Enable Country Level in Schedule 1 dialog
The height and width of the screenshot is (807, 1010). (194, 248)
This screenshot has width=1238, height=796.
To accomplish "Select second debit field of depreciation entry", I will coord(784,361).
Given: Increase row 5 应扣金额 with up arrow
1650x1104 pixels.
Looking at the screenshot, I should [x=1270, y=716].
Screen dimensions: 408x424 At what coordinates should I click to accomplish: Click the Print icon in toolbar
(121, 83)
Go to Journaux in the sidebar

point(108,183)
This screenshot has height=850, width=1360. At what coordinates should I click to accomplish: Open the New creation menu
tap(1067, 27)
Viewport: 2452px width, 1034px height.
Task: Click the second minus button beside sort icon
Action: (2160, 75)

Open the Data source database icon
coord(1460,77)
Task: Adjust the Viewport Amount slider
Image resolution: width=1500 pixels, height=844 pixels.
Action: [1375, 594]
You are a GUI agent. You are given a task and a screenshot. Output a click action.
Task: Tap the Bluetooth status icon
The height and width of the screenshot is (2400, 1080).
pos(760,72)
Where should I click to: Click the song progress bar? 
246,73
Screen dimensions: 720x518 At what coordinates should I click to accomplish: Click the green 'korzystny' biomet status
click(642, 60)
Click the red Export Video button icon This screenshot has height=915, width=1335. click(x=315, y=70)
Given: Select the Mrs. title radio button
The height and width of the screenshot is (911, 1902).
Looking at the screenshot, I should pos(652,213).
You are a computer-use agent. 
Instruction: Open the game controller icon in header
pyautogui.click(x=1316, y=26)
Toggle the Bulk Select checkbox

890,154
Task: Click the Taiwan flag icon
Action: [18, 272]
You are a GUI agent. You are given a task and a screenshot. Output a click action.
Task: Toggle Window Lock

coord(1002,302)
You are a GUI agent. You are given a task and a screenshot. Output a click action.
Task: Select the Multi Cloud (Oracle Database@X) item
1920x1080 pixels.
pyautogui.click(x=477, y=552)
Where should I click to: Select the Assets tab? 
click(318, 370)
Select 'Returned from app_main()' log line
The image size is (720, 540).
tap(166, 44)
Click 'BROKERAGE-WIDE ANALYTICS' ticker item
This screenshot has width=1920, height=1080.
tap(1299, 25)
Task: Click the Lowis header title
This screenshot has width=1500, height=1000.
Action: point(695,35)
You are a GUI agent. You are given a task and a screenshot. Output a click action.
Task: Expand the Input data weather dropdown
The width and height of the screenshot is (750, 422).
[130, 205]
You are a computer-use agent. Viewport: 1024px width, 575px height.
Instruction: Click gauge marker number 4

*Task directions*: Repeat exactly the lines from the one containing "Task: Select the" to the end of the records.

*Answer for the task*:
Task: Select the Multi Cloud (Oracle Database@X) item
1920x1080 pixels.
pyautogui.click(x=477, y=552)
Where should I click to: Select the Assets tab? 
click(318, 370)
Select 'Returned from app_main()' log line
The image size is (720, 540).
tap(166, 44)
Click 'BROKERAGE-WIDE ANALYTICS' ticker item
This screenshot has width=1920, height=1080.
tap(1299, 25)
Task: Click the Lowis header title
This screenshot has width=1500, height=1000.
Action: point(695,35)
You are a GUI agent. You are given a task and a screenshot. Output a click action.
Task: Expand the Input data weather dropdown
The width and height of the screenshot is (750, 422).
[130, 205]
You are a computer-use agent. Viewport: 1024px width, 575px height.
Instruction: Click gauge marker number 4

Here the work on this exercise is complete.